──────── DATASET EXCERPTS

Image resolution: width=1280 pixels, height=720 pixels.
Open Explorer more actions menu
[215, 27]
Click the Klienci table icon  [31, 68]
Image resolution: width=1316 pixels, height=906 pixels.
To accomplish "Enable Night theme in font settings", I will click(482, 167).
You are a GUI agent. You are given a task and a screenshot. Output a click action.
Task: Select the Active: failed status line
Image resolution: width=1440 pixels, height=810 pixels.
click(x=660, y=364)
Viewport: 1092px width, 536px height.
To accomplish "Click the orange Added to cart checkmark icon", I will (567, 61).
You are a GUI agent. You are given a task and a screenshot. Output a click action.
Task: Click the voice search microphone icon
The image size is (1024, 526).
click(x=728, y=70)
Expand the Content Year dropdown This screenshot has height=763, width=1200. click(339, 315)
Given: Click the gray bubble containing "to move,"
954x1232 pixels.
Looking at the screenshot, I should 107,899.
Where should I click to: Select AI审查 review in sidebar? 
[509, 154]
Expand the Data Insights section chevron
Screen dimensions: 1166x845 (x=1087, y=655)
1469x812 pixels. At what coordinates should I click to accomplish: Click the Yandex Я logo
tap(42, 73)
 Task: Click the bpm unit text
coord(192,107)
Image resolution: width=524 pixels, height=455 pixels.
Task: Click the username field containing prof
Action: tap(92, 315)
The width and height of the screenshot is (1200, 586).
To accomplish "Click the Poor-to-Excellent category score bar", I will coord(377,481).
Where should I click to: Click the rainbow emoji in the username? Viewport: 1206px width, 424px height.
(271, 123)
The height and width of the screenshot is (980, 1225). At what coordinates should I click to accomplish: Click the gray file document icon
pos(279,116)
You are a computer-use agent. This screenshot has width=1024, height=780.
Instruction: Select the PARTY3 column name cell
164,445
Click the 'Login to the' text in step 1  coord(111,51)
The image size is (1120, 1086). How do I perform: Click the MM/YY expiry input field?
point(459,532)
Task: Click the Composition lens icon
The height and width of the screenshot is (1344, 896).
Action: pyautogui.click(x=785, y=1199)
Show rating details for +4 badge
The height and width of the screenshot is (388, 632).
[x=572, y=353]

────────────────

▶ [TASK PROMPT]: Transcribe all of the entries without altering anything.

▶ [EXERCISE SOLUTION]:
Image resolution: width=1280 pixels, height=720 pixels.
Open Explorer more actions menu
[215, 27]
Click the Klienci table icon  [31, 68]
Image resolution: width=1316 pixels, height=906 pixels.
To accomplish "Enable Night theme in font settings", I will click(482, 167).
You are a GUI agent. You are given a task and a screenshot. Output a click action.
Task: Select the Active: failed status line
Image resolution: width=1440 pixels, height=810 pixels.
click(x=660, y=364)
Viewport: 1092px width, 536px height.
To accomplish "Click the orange Added to cart checkmark icon", I will (567, 61).
You are a GUI agent. You are given a task and a screenshot. Output a click action.
Task: Click the voice search microphone icon
The image size is (1024, 526).
click(x=728, y=70)
Expand the Content Year dropdown This screenshot has height=763, width=1200. click(339, 315)
Given: Click the gray bubble containing "to move,"
954x1232 pixels.
Looking at the screenshot, I should 107,899.
Where should I click to: Select AI审查 review in sidebar? 
[509, 154]
Expand the Data Insights section chevron
Screen dimensions: 1166x845 (x=1087, y=655)
1469x812 pixels. At what coordinates should I click to accomplish: Click the Yandex Я logo
tap(42, 73)
 Task: Click the bpm unit text
coord(192,107)
Image resolution: width=524 pixels, height=455 pixels.
Task: Click the username field containing prof
Action: tap(92, 315)
The width and height of the screenshot is (1200, 586).
To accomplish "Click the Poor-to-Excellent category score bar", I will coord(377,481).
Where should I click to: Click the rainbow emoji in the username? Viewport: 1206px width, 424px height.
(271, 123)
The height and width of the screenshot is (980, 1225). At what coordinates should I click to accomplish: Click the gray file document icon
pos(279,116)
You are a computer-use agent. This screenshot has width=1024, height=780.
Instruction: Select the PARTY3 column name cell
164,445
Click the 'Login to the' text in step 1  coord(111,51)
The image size is (1120, 1086). How do I perform: Click the MM/YY expiry input field?
point(459,532)
Task: Click the Composition lens icon
The height and width of the screenshot is (1344, 896).
Action: pyautogui.click(x=785, y=1199)
Show rating details for +4 badge
The height and width of the screenshot is (388, 632).
[x=572, y=353]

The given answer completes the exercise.